The right definition of differentiability in R^n: a single linear map that approximates f near a point, with the error shrinking faster than the displacement. We meet the gradient and the Jacobian.

Differentiability done right

On the line, f is differentiable at a if f(a + h) = f(a) + f'(a) h + o(h). Reread that: the increment f'(a) h is linear in h, and the remainder is small compared to h. We copy this exactly. The total derivative of f at a is a linear map L: R^n -> R^m such that the error term is negligible relative to |h|.

Definition ([[differentiability-in-rn|differentiability in R^n]]).

f is differentiable at a if there is a linear map L with

   lim_{h -> 0}  | f(a + h) - f(a) - L(h) |  /  |h|  =  0.

L is unique; we write L = Df(a), the total derivative.

Key consequences when f is differentiable at a:

  (1) every partial exists, and the matrix of L has entries D_j f_i(a);
  (2) every directional derivative equals  D_v f(a) = L(v);
  (3) f is continuous at a.

Contrast with anl-mul-1: partials existing does NOT give (3),
but a single linear approximation valid in EVERY direction does.
The o(|h|) definition forces approximation in all directions at once.

Gradient and Jacobian

When the target is R (so m = 1), the linear map L(h) is just a dot product g . h, and the vector g is the gradient grad f(a) = (D_1 f(a), ..., D_n f(a)). So D_v f(a) = grad f(a) . v, which makes the gradient the direction of steepest ascent. When the target is R^m, stacking the m gradients as rows gives the Jacobian matrix J, the matrix of the total derivative.

Verify f(x, y) = x^2 + y^2 is differentiable at a = (1, 2).

Partials: D_1 f = 2x = 2,  D_2 f = 2y = 4, so guess L(h) = (2, 4) . h.

Let h = (h1, h2). Compute the remainder R(h):

  f(a+h) = (1+h1)^2 + (2+h2)^2
         = 1 + 2h1 + h1^2 + 4 + 4h2 + h2^2
         = f(a) + (2 h1 + 4 h2) + (h1^2 + h2^2)
         = f(a) + L(h) + |h|^2.

So  |R(h)| / |h| = |h|^2 / |h| = |h| -> 0  as h -> 0.   QED.

Gradient: grad f(1,2) = (2, 4).
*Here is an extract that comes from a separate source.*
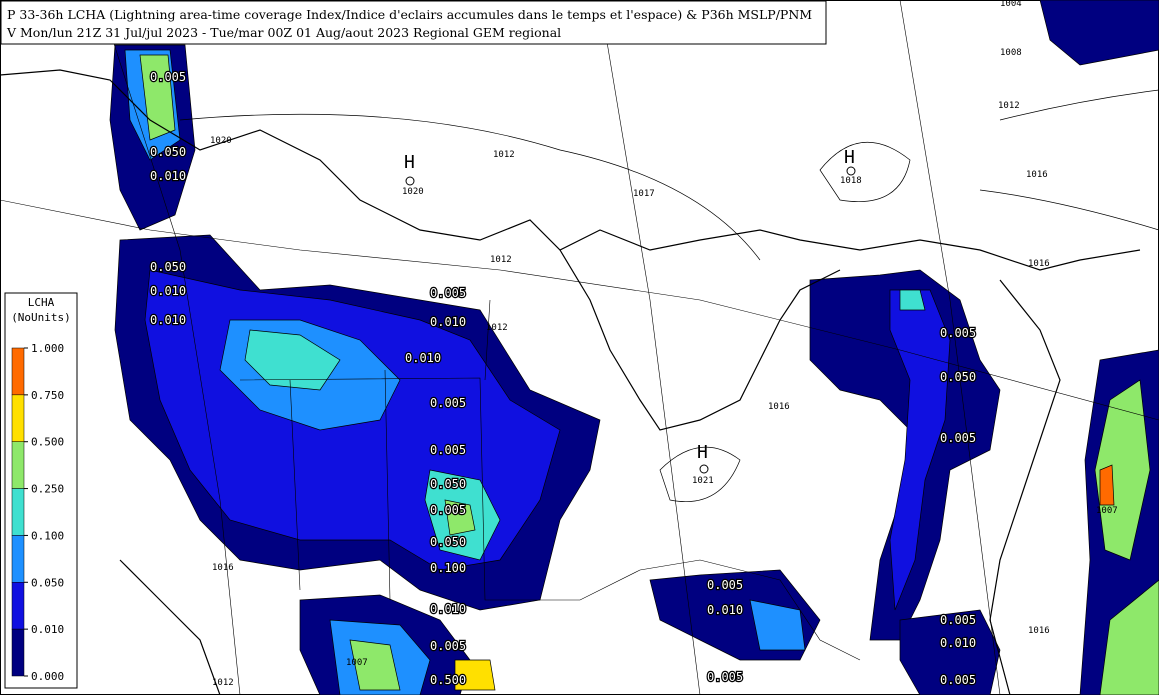 The width and height of the screenshot is (1159, 695). What do you see at coordinates (703, 481) in the screenshot?
I see `high-pressure: 1021` at bounding box center [703, 481].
Steepest ascent points that way.
Verifying the limit-zero condition directly; the remainder is |h|^2.

A clean sufficient condition

Be careful with the converse: differentiable does not require the partials to be continuous, and existence of partials does not give differentiability. The chain of strength is: C^1 ⟹ differentiable ⟹ partials exist and f continuous. Each arrow can fail to reverse.